(Stored items)
# # #
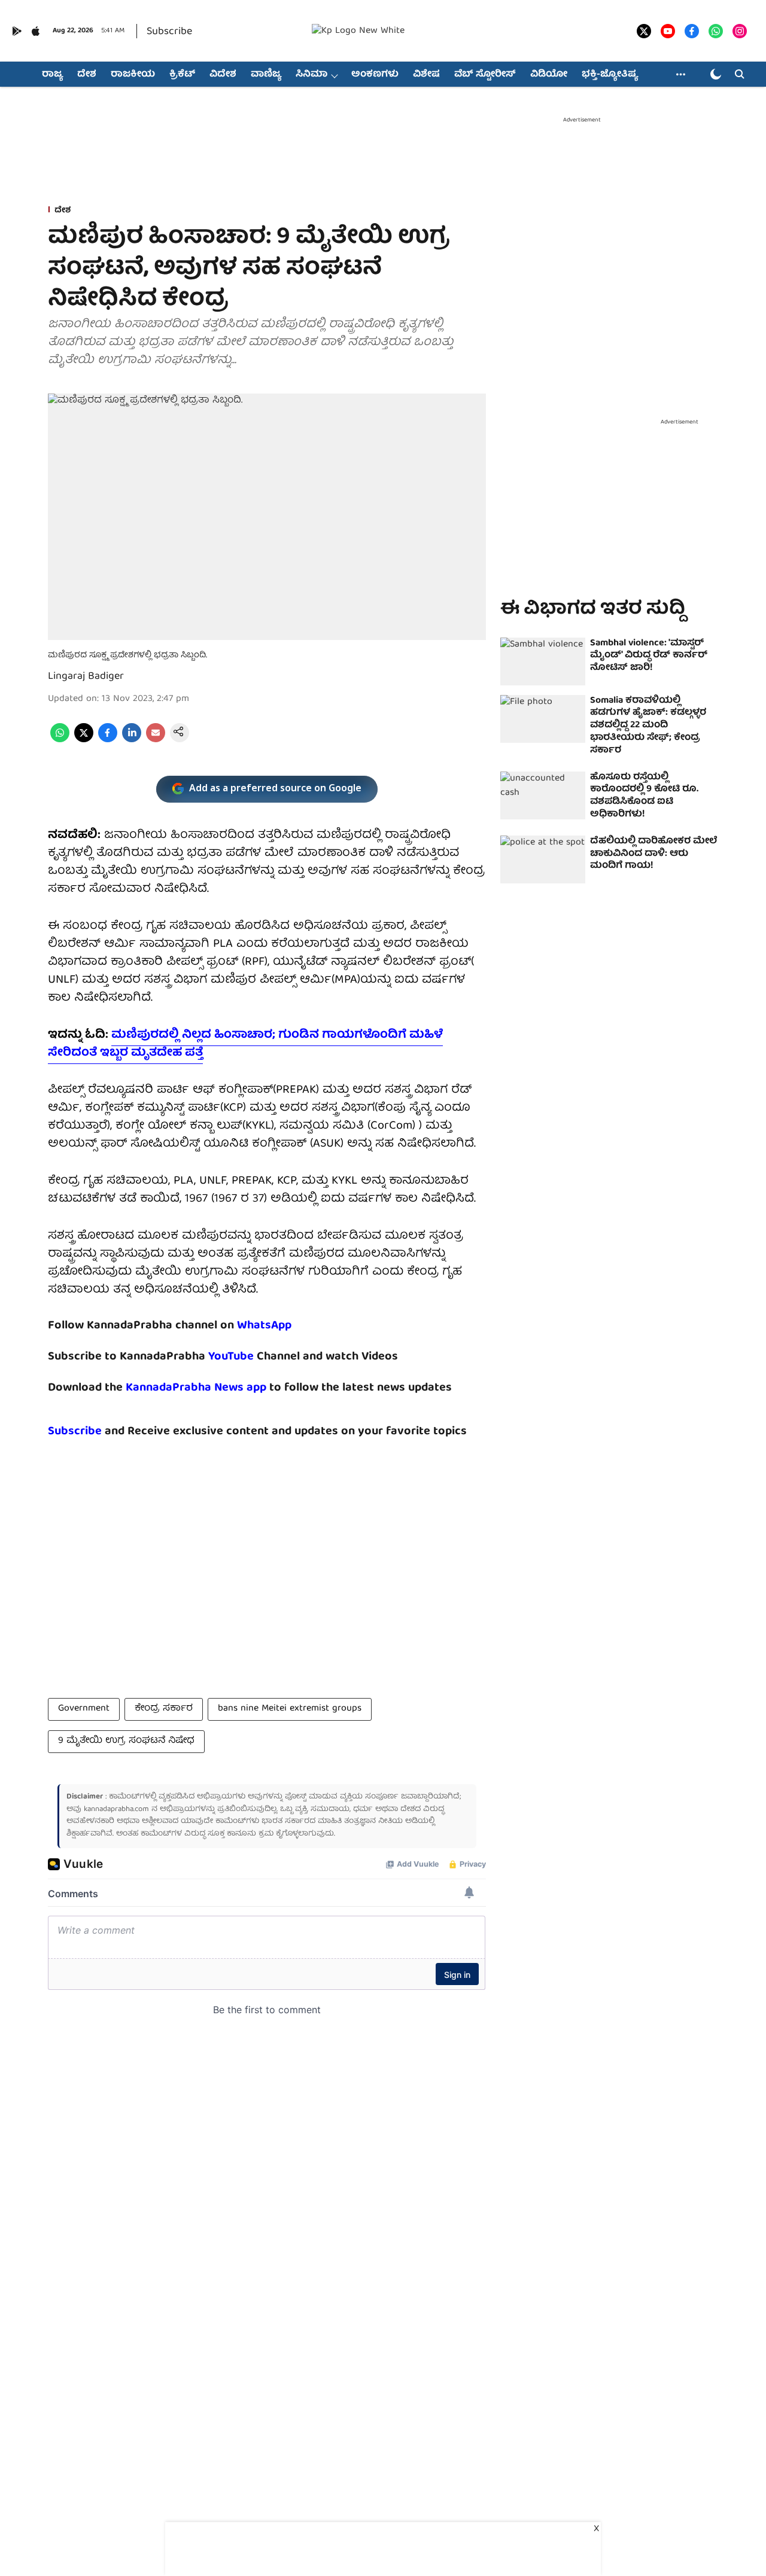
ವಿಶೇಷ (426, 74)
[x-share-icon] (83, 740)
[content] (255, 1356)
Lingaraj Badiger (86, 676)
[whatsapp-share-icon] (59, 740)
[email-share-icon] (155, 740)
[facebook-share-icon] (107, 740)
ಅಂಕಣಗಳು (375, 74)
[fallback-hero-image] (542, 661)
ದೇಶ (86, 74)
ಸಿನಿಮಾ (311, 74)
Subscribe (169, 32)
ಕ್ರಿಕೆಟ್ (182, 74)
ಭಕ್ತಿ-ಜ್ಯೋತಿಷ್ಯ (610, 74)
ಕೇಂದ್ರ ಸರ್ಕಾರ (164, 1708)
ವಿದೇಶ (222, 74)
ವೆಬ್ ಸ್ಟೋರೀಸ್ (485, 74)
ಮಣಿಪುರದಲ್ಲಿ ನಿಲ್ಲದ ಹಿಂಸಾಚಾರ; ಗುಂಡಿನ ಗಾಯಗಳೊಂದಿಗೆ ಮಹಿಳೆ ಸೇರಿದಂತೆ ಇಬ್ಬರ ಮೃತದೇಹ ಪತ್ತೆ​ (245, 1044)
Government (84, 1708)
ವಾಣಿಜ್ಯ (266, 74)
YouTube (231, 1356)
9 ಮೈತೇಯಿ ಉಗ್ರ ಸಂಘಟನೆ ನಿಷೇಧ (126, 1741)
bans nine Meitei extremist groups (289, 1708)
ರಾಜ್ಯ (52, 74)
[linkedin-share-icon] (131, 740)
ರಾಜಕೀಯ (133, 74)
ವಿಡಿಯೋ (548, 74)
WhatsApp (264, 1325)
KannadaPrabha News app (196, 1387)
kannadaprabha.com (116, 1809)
# # #
Assigned task | Copy word for word each line of the data above, from the first through the one containing "ವಿದೇಶ (222, 74)", and include no pictures.

Answer to the exercise |
ವಿಶೇಷ (426, 74)
[x-share-icon] (83, 740)
[content] (255, 1356)
Lingaraj Badiger (86, 676)
[whatsapp-share-icon] (59, 740)
[email-share-icon] (155, 740)
[facebook-share-icon] (107, 740)
ಅಂಕಣಗಳು (375, 74)
[fallback-hero-image] (542, 661)
ದೇಶ (86, 74)
ಸಿನಿಮಾ (311, 74)
Subscribe (169, 32)
ಕ್ರಿಕೆಟ್ (182, 74)
ಭಕ್ತಿ-ಜ್ಯೋತಿಷ್ಯ (610, 74)
ಕೇಂದ್ರ ಸರ್ಕಾರ (164, 1708)
ವಿದೇಶ (222, 74)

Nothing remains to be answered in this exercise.